* _Task goal_: The exercise calls for a faithful copy of all the data.

::: Data shown :::

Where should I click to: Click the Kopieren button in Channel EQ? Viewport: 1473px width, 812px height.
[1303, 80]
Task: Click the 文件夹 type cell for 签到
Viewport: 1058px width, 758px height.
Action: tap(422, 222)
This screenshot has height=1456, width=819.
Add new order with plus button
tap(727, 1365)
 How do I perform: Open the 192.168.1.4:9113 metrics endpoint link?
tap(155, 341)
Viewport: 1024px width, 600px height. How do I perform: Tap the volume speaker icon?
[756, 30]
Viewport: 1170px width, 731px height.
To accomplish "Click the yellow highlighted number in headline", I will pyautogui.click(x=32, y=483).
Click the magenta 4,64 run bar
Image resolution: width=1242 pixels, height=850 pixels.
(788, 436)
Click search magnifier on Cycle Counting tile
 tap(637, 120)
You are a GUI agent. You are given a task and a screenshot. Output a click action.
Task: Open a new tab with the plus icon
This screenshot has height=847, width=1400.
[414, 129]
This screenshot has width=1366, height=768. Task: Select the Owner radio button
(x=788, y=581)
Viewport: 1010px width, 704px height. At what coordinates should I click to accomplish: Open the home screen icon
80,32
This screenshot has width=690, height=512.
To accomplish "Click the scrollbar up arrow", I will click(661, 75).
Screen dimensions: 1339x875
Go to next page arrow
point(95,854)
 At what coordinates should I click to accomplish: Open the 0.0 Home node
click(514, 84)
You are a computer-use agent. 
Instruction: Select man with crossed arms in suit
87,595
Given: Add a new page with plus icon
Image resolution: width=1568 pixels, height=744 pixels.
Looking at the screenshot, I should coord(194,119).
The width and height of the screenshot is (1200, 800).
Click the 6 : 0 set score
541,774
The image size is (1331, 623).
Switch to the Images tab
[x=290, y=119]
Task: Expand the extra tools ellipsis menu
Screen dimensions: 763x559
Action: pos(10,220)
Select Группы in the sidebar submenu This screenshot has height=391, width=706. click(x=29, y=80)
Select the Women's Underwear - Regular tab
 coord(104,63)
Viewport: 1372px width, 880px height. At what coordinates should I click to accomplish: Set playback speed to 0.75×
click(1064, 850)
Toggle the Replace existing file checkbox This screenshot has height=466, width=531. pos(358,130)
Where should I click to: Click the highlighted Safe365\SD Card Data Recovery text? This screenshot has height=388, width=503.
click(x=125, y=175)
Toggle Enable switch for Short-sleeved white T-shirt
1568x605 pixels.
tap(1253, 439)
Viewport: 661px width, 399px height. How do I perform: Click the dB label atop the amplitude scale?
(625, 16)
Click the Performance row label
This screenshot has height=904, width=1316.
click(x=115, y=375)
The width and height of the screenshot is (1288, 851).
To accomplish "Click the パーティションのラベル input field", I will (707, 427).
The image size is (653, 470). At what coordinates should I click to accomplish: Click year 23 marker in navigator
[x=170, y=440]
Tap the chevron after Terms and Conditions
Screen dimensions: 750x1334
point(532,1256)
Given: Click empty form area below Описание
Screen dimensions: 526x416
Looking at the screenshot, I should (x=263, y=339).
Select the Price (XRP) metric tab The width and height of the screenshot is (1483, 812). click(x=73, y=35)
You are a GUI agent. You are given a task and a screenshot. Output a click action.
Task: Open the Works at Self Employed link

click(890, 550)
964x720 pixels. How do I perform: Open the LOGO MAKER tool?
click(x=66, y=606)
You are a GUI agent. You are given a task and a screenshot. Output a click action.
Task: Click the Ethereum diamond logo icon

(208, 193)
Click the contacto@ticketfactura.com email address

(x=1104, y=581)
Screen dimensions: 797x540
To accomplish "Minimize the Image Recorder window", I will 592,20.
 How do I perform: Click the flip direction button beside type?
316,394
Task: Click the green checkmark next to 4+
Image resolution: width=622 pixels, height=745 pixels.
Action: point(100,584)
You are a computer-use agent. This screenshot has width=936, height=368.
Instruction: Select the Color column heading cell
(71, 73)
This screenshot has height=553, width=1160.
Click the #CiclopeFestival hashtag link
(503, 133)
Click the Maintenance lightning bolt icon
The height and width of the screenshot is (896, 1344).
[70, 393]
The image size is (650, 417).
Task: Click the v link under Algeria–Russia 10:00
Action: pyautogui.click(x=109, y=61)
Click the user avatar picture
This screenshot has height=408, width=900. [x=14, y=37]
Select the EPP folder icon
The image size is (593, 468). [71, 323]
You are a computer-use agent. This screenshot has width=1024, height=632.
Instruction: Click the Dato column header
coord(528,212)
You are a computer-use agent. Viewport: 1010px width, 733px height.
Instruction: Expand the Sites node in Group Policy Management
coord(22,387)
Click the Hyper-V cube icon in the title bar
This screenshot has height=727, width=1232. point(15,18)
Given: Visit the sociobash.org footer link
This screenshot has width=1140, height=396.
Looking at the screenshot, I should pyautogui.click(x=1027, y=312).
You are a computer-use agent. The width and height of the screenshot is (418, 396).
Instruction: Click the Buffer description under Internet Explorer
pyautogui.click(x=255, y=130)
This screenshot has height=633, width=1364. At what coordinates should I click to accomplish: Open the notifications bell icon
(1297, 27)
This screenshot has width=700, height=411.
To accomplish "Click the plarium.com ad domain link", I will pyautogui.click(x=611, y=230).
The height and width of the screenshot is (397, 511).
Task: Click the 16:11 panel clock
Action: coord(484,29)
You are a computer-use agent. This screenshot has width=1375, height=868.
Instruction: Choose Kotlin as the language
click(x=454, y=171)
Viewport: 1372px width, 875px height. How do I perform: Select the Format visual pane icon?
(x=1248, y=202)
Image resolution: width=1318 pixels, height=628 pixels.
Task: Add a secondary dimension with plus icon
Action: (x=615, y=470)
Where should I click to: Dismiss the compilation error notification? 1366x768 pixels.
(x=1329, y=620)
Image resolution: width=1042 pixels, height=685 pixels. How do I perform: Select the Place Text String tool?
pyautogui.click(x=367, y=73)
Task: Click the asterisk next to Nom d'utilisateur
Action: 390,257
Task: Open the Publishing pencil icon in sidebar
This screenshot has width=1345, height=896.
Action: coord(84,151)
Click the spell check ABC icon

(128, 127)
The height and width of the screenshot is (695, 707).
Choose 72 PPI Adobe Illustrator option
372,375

:::

* _Written response_:
Where should I click to: Click the Kopieren button in Channel EQ? Viewport: 1473px width, 812px height.
[1303, 80]
Task: Click the 文件夹 type cell for 签到
Viewport: 1058px width, 758px height.
Action: tap(422, 222)
This screenshot has height=1456, width=819.
Add new order with plus button
tap(727, 1365)
 How do I perform: Open the 192.168.1.4:9113 metrics endpoint link?
tap(155, 341)
Viewport: 1024px width, 600px height. How do I perform: Tap the volume speaker icon?
[756, 30]
Viewport: 1170px width, 731px height.
To accomplish "Click the yellow highlighted number in headline", I will pyautogui.click(x=32, y=483).
Click the magenta 4,64 run bar
Image resolution: width=1242 pixels, height=850 pixels.
(788, 436)
Click search magnifier on Cycle Counting tile
 tap(637, 120)
You are a GUI agent. You are given a task and a screenshot. Output a click action.
Task: Open a new tab with the plus icon
This screenshot has height=847, width=1400.
[414, 129]
This screenshot has width=1366, height=768. Task: Select the Owner radio button
(x=788, y=581)
Viewport: 1010px width, 704px height. At what coordinates should I click to accomplish: Open the home screen icon
80,32
This screenshot has width=690, height=512.
To accomplish "Click the scrollbar up arrow", I will click(661, 75).
Screen dimensions: 1339x875
Go to next page arrow
point(95,854)
 At what coordinates should I click to accomplish: Open the 0.0 Home node
click(514, 84)
You are a computer-use agent. 
Instruction: Select man with crossed arms in suit
87,595
Given: Add a new page with plus icon
Image resolution: width=1568 pixels, height=744 pixels.
Looking at the screenshot, I should coord(194,119).
The width and height of the screenshot is (1200, 800).
Click the 6 : 0 set score
541,774
The image size is (1331, 623).
Switch to the Images tab
[x=290, y=119]
Task: Expand the extra tools ellipsis menu
Screen dimensions: 763x559
Action: pos(10,220)
Select Группы in the sidebar submenu This screenshot has height=391, width=706. click(x=29, y=80)
Select the Women's Underwear - Regular tab
 coord(104,63)
Viewport: 1372px width, 880px height. At what coordinates should I click to accomplish: Set playback speed to 0.75×
click(1064, 850)
Toggle the Replace existing file checkbox This screenshot has height=466, width=531. pos(358,130)
Where should I click to: Click the highlighted Safe365\SD Card Data Recovery text? This screenshot has height=388, width=503.
click(x=125, y=175)
Toggle Enable switch for Short-sleeved white T-shirt
1568x605 pixels.
tap(1253, 439)
Viewport: 661px width, 399px height. How do I perform: Click the dB label atop the amplitude scale?
(625, 16)
Click the Performance row label
This screenshot has height=904, width=1316.
click(x=115, y=375)
The width and height of the screenshot is (1288, 851).
To accomplish "Click the パーティションのラベル input field", I will (707, 427).
The image size is (653, 470). At what coordinates should I click to accomplish: Click year 23 marker in navigator
[x=170, y=440]
Tap the chevron after Terms and Conditions
Screen dimensions: 750x1334
point(532,1256)
Given: Click empty form area below Описание
Screen dimensions: 526x416
Looking at the screenshot, I should (x=263, y=339).
Select the Price (XRP) metric tab The width and height of the screenshot is (1483, 812). click(x=73, y=35)
You are a GUI agent. You are given a task and a screenshot. Output a click action.
Task: Open the Works at Self Employed link

click(890, 550)
964x720 pixels. How do I perform: Open the LOGO MAKER tool?
click(x=66, y=606)
You are a GUI agent. You are given a task and a screenshot. Output a click action.
Task: Click the Ethereum diamond logo icon

(208, 193)
Click the contacto@ticketfactura.com email address

(x=1104, y=581)
Screen dimensions: 797x540
To accomplish "Minimize the Image Recorder window", I will 592,20.
 How do I perform: Click the flip direction button beside type?
316,394
Task: Click the green checkmark next to 4+
Image resolution: width=622 pixels, height=745 pixels.
Action: point(100,584)
You are a computer-use agent. This screenshot has width=936, height=368.
Instruction: Select the Color column heading cell
(71, 73)
This screenshot has height=553, width=1160.
Click the #CiclopeFestival hashtag link
(503, 133)
Click the Maintenance lightning bolt icon
The height and width of the screenshot is (896, 1344).
[70, 393]
The image size is (650, 417).
Task: Click the v link under Algeria–Russia 10:00
Action: pyautogui.click(x=109, y=61)
Click the user avatar picture
This screenshot has height=408, width=900. [x=14, y=37]
Select the EPP folder icon
The image size is (593, 468). [71, 323]
You are a computer-use agent. This screenshot has width=1024, height=632.
Instruction: Click the Dato column header
coord(528,212)
You are a computer-use agent. Viewport: 1010px width, 733px height.
Instruction: Expand the Sites node in Group Policy Management
coord(22,387)
Click the Hyper-V cube icon in the title bar
This screenshot has height=727, width=1232. point(15,18)
Given: Visit the sociobash.org footer link
This screenshot has width=1140, height=396.
Looking at the screenshot, I should pyautogui.click(x=1027, y=312).
You are a computer-use agent. The width and height of the screenshot is (418, 396).
Instruction: Click the Buffer description under Internet Explorer
pyautogui.click(x=255, y=130)
This screenshot has height=633, width=1364. At what coordinates should I click to accomplish: Open the notifications bell icon
(1297, 27)
This screenshot has width=700, height=411.
To accomplish "Click the plarium.com ad domain link", I will pyautogui.click(x=611, y=230).
The height and width of the screenshot is (397, 511).
Task: Click the 16:11 panel clock
Action: coord(484,29)
You are a computer-use agent. This screenshot has width=1375, height=868.
Instruction: Choose Kotlin as the language
click(x=454, y=171)
Viewport: 1372px width, 875px height. How do I perform: Select the Format visual pane icon?
(x=1248, y=202)
Image resolution: width=1318 pixels, height=628 pixels.
Task: Add a secondary dimension with plus icon
Action: (x=615, y=470)
Where should I click to: Dismiss the compilation error notification? 1366x768 pixels.
(x=1329, y=620)
Image resolution: width=1042 pixels, height=685 pixels. How do I perform: Select the Place Text String tool?
pyautogui.click(x=367, y=73)
Task: Click the asterisk next to Nom d'utilisateur
Action: 390,257
Task: Open the Publishing pencil icon in sidebar
This screenshot has width=1345, height=896.
Action: coord(84,151)
Click the spell check ABC icon

(128, 127)
The height and width of the screenshot is (695, 707).
Choose 72 PPI Adobe Illustrator option
372,375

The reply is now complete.